• Text section:
This experiment has been executed as a group

workshop together with two families where the focus has been on the individuals’ experience of creating sounds, guessing sounds and reflecting on which actions and reaction a sound may provoke. One important constraint has been to remove the sonic gesture from the visual modality in order to allow the imagination to fill in the gaps and explore the affordances of sounds.

Procedure

The experiment took place at the home of the families and the general activity was to generate sounds with everyday objects and try to identify how we related to the sounds, when the sound itself was isolated from its physical form and the sonic-gesture. First the participants were told to gather 3-4 items they could interact with and bring with them (Figure 3.1). The objects was then placed on a table for everybody to see and on turn one person generated a sound by using the objects, and with closed eyes the rest had to describe the sound and talk freely about the thoughts, memories, emotions and imagination that the sound provoked. The participants were also asked to reflect on which kind of response or effect they natural associated with the sound.

• Source material:
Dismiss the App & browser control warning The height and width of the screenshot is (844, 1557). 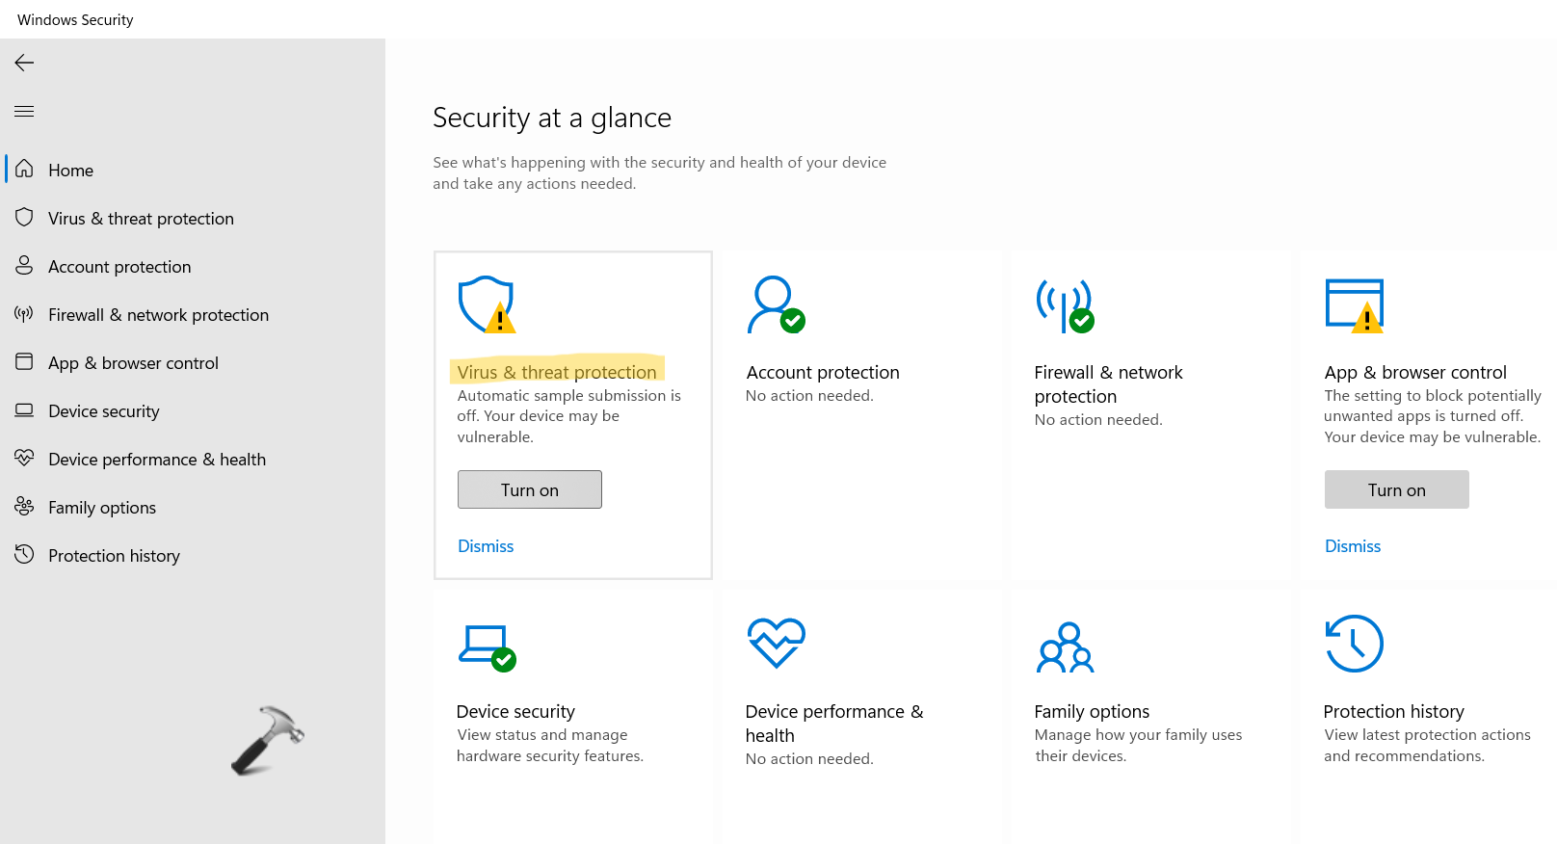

• Required actions:
a: According to the sound workshop text, where did the experiment take place?
b: Write out the sound workshop text again, starting with "workshop together with" and going on through "affordances of sounds.", substituting "session" for "workshop".
Answer from the sound workshop text alone, not from the data.

• Answers for the tasks:
a: At the home of the families.

b:
session together with two families where the focus has been on the individuals’ experience of creating sounds, guessing sounds and reflecting on which actions and reaction a sound may provoke. One important constraint has been to remove the sonic gesture from the visual modality in order to allow the imagination to fill in the gaps and explore the affordances of sounds.